A sucker is born every minute, and today that sucker happens to be username “Peninsula FOL.” See, PFOL was once the owner of the book you now hold in your hands and apparently didn’t understand its worth. Lesson #1: know what you and your possessions are worth – then add at least 22% as a negotiating starting point.
“Big Wolf and Little Wolf” happens to be just about the most coveted kid’s book in the world because it’s beautiful, endearing, and so perfectly speaks to human emotions, and also because of supply constraints. Lesson #2: prices rise when demand outstrips supply, a.k.a. a “seller’s market.”

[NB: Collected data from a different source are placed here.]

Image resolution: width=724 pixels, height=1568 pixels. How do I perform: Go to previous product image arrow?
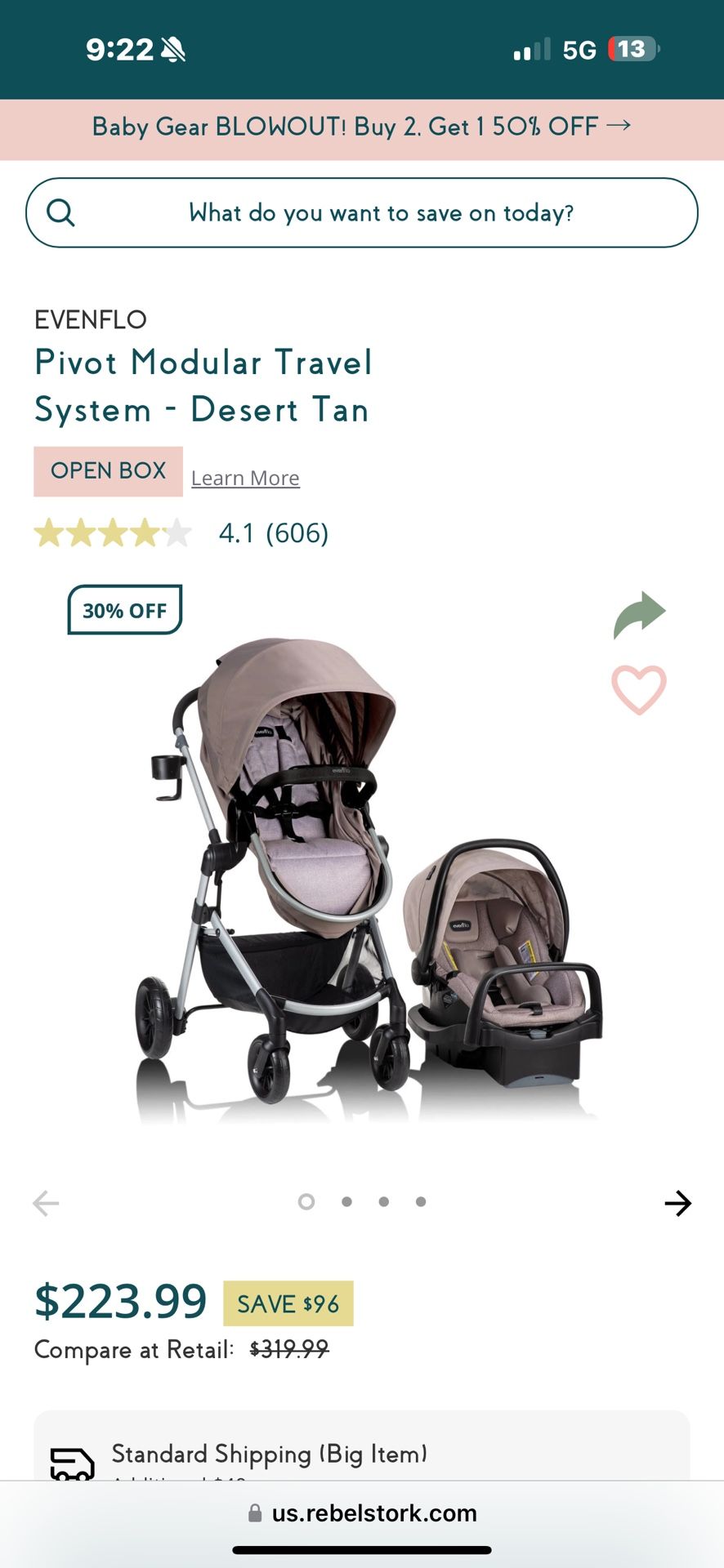pyautogui.click(x=46, y=1203)
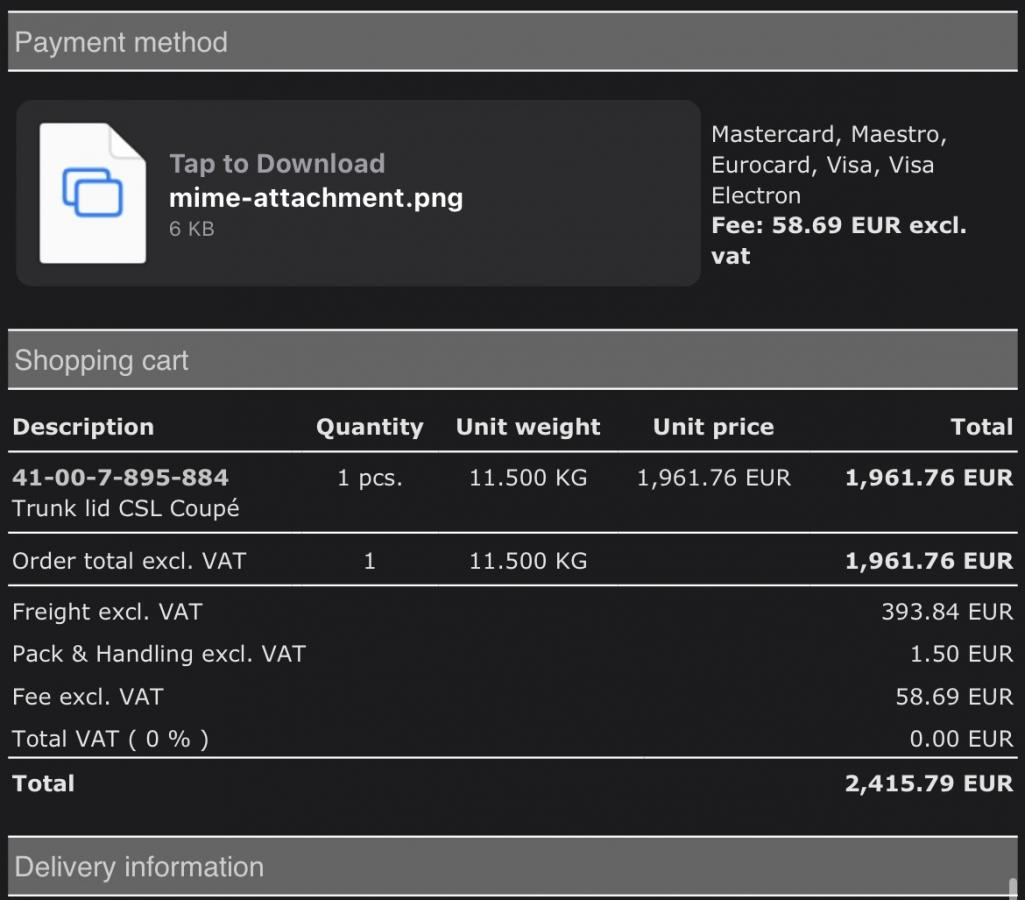Tap the attachment file document icon
The height and width of the screenshot is (900, 1025).
coord(92,193)
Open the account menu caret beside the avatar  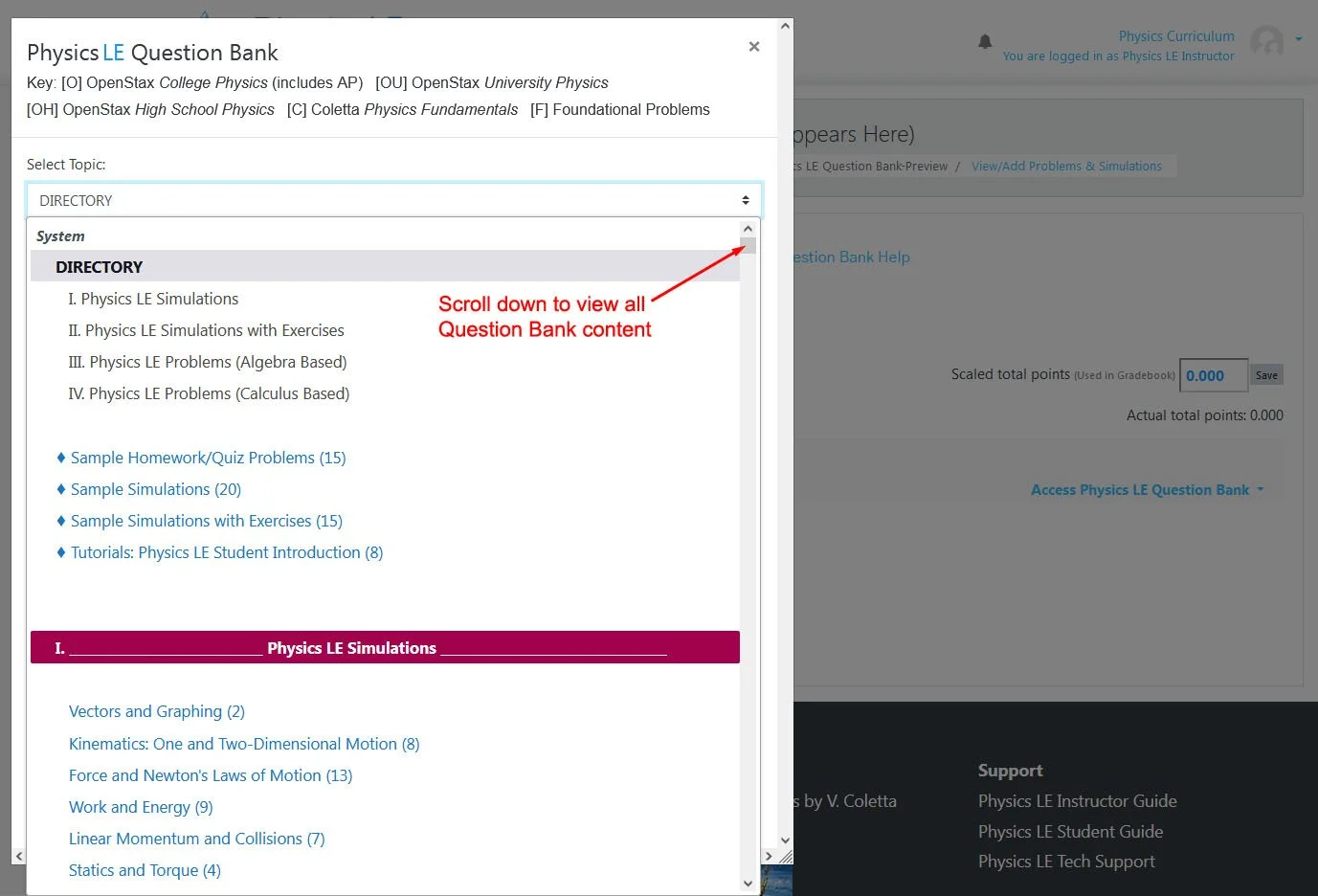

So in a “seller’s market” with used book prices like $51.50 (AbeBooks.com), $74.50 (Alibris.com), $99.95 (eBay.com), and $58.90 (Amazon.com), the sucker that is PFOL prices at … $25.[1] A hanging offer if I’ve ever seen one. This price was so low I wondered if I might, in fact, be the sucker. After brief consideration, I charged forward given Alibris.com’s credibility and my credit card’s fraud protection. Lesson #3: no financial opportunity is 100% certain (and anyone who talks of “easy” or “free” money is a charlatan or worse) – act swiftly when the expected reward outweighs the expected risk.[2] Lesson #4: whenever you can cheaply offload risk onto someone else without capping upside, do it, a.k.a. always buy with credit cards when possible.[3]